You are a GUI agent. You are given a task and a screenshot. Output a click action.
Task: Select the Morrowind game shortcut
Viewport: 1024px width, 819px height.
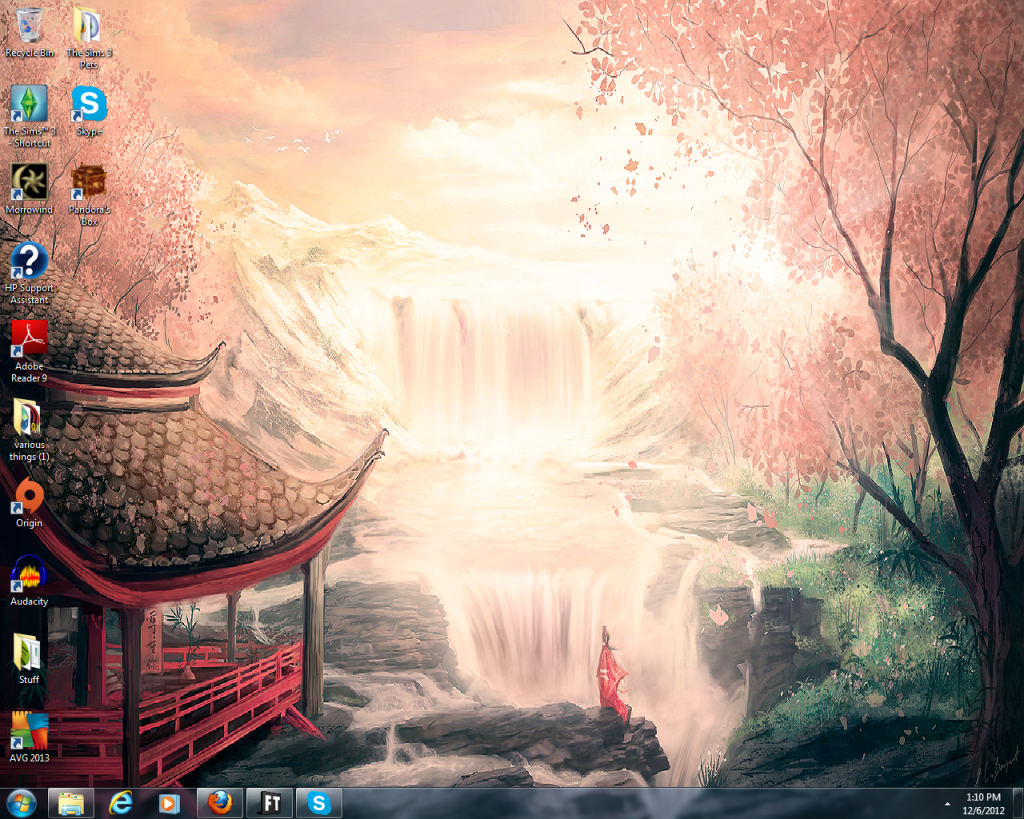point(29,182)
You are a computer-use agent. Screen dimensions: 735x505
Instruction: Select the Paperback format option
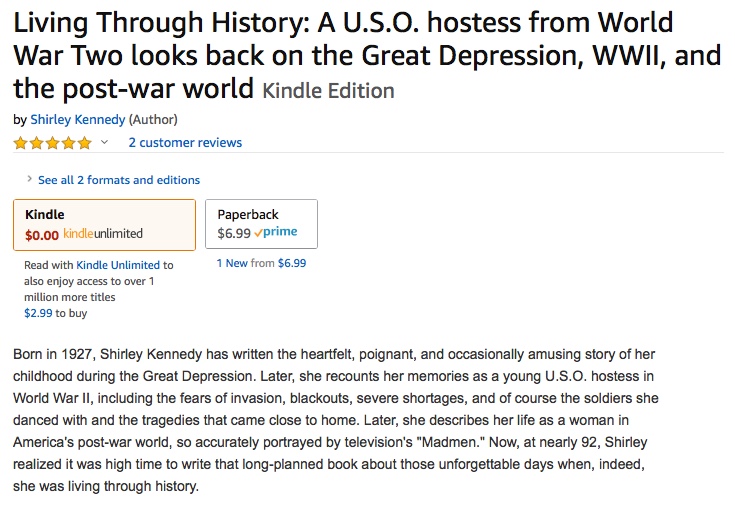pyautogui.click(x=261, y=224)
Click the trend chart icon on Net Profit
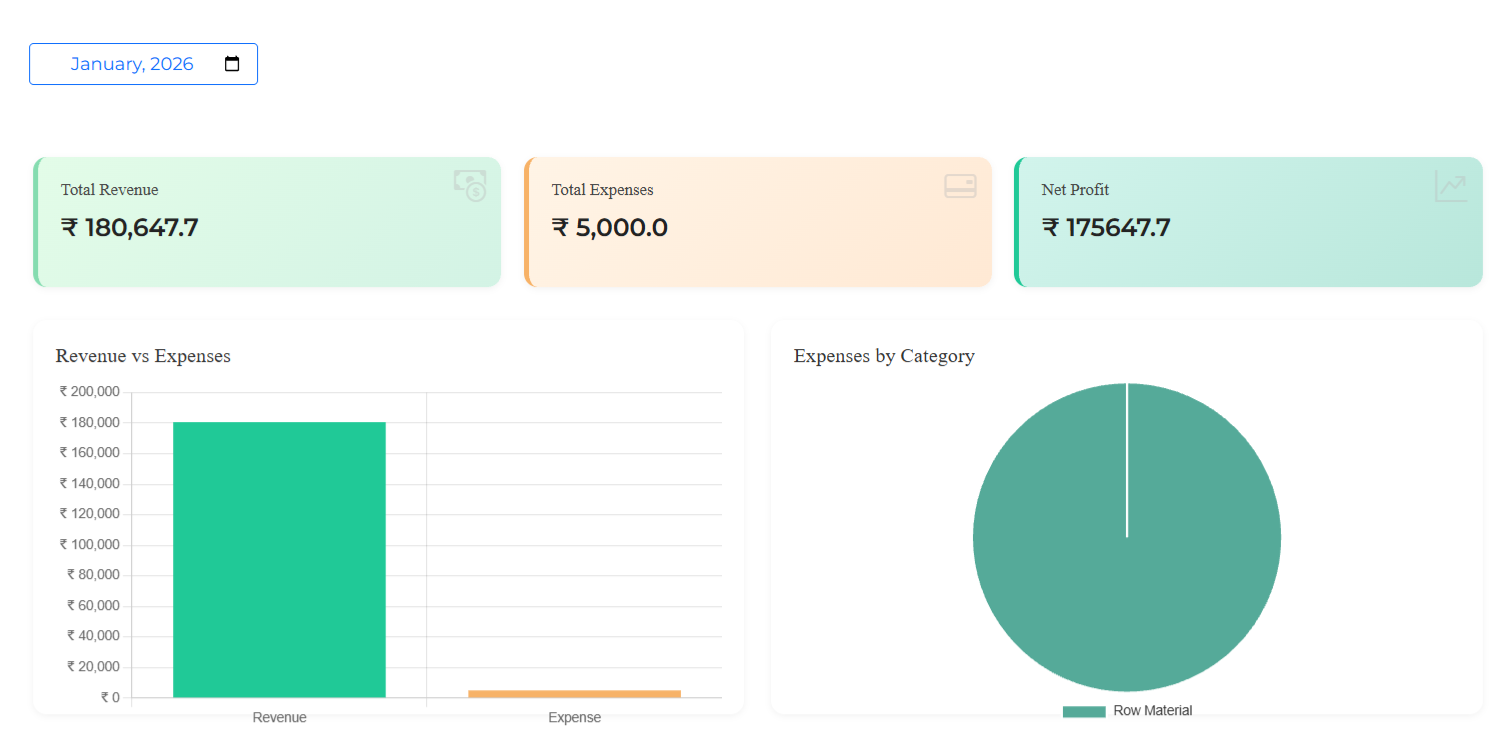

§ §

§ Work required: Retype the listing above exactly as it appears, omitting the pictures.

§ Response box:
You are a GUI agent. You are given a task and a screenshot. Output a click action.
Task: Select the Morrowind game shortcut
Viewport: 1024px width, 819px height.
point(29,182)
You are a computer-use agent. Screen dimensions: 735x505
Instruction: Select the Paperback format option
pyautogui.click(x=261, y=224)
Click the trend chart icon on Net Profit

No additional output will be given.